COXE, Richard Hippisley (1742-86), of Ston Easton, Som.

Published in The History of Parliament: the House of Commons 1754-1790, ed. L. Namier, J. Brooke., 1964
Available from Boydell and Brewer

Constituency

Dates

1768 - 1784

Family and Education

b. 22 Sept. 1742, 1st s. of John Hippisley Coxe of Ston Easton by Mary, da. of Stephen Northleigh of Peamore, Devon. educ. Westminster 1754-9; Ch. Ch.

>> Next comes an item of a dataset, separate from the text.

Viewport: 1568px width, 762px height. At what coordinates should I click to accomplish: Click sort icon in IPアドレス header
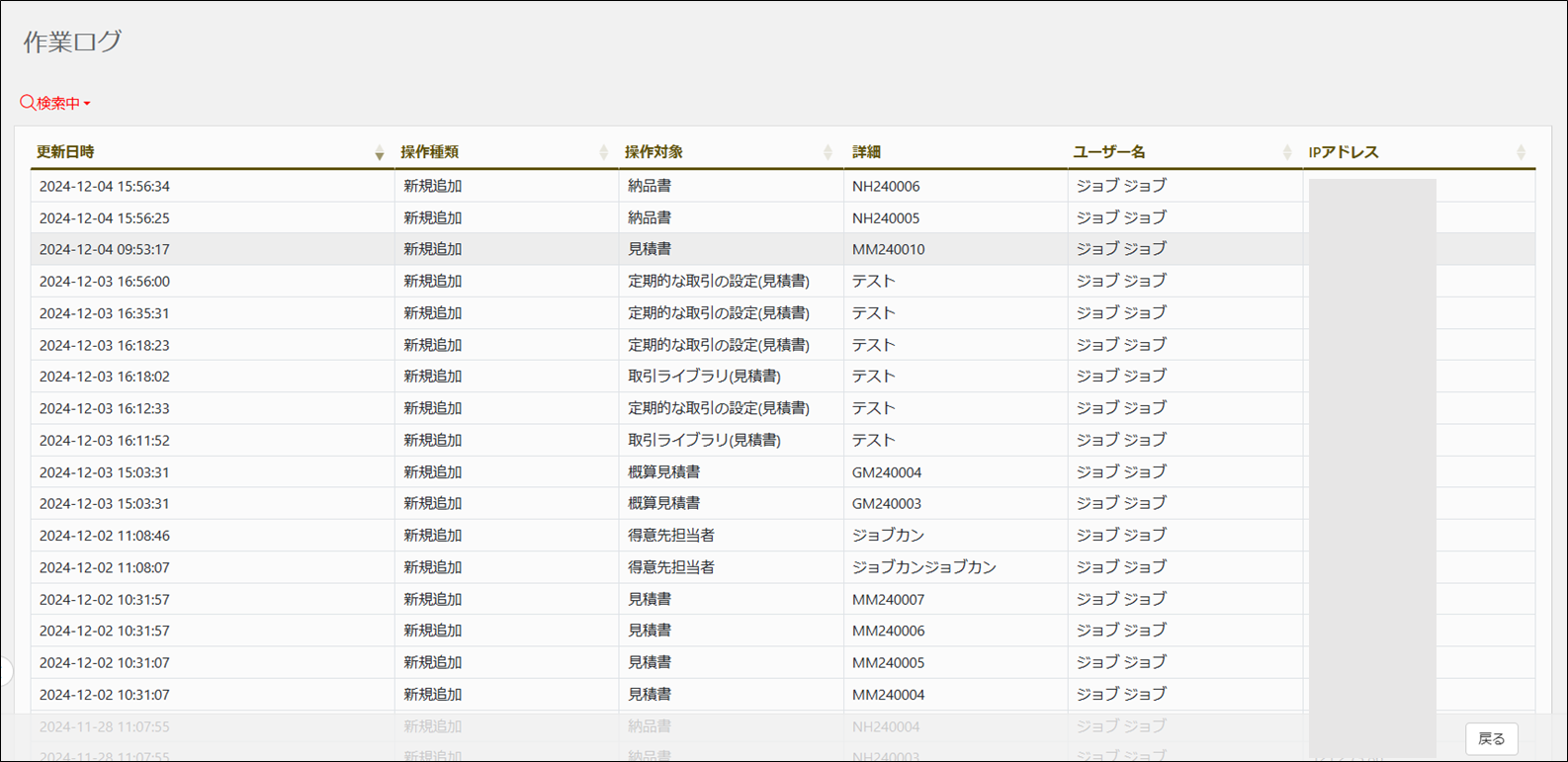(x=1521, y=152)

Oxf. 1759-63. unm. suc. fa. 29 May 1769.

Offices Held

Biography

In 1768 Coxe stood jointly for Somerset with Sir Charles Kemys Tynte against John Trevelyan, who declined the poll. Coxe’s share of the election expenses came to over £2,600.1

In Parliament Coxe voted with the Rockinghams, although Rockingham had opposed him at his election.2 He was active in the House, especially during his earlier years. On 12 Feb. 1770, as one who ‘desires the character of a plain, honest country gentleman’, he seconded Dowdeswell’s motion to disfranchise revenue officers: ‘if ... Charles I had Government boroughs, if he had the disposal of so many lucrative boards, he would have died with his head upon his shoulders’; and on 2 Mar. 1772 Coxe seconded Montagu’s motion against the observance of 30 Jan. (when Walpole, Last Jnls. i. 39, described him as ‘a young man of very quick parts’). On 7 Feb. 1771 and 27 Feb. 1772 he seconded Savile’s motions on the rights of electors; on 7 Mar. 1771 he supported Dowdeswell’s motion on the rights of juries: etc.3 He spoke on 15 Feb. 1775 against the army estimates; and on 11 Mar. 1778, having just returned from France, he averred that war was imminent.4 He was re-elected without a contest in 1774 and 1780. About 1780 his health began to fail, and he is not known to have voted in any division after that year; but he spoke on two occasions: 16 Apr. 1782, for Crewe’s bill to disfranchise revenue officers, and on 12 June, on Mahon’s motion about election expenses.5 In 1783 he was thought to be dying; and he did not stand in 1784. He was ‘found to be lunatic under a writ de lunatico inquirendo’, and his brothers were put in charge of his person and estates by an order of the court of Chancery, 9 Dec. 1784.6

He died 26 Aug. 1786.

Ref Volumes: 1754-1790

Author: Sir Lewis Namier

Notes

  • 1. Kemys Tynte mss, Taunton RO.
  • 2. Rockingham to Newcastle, 30 Oct. 1767, Add. 32986, ff. 173-4.
  • 3. Cavendish’s ‘Debates’, Egerton 220, pp. 55-58; 234, pp. 216-17; 224, p. 108; 225, pp. 420-2.
  • 4. Stockdale, viii. 123.
  • 5. Debrett, vii, 51, 228.
  • 6. A. E. Hippisley, Notes on Hippisley Fam. ed. Fitzroy Jones, 118.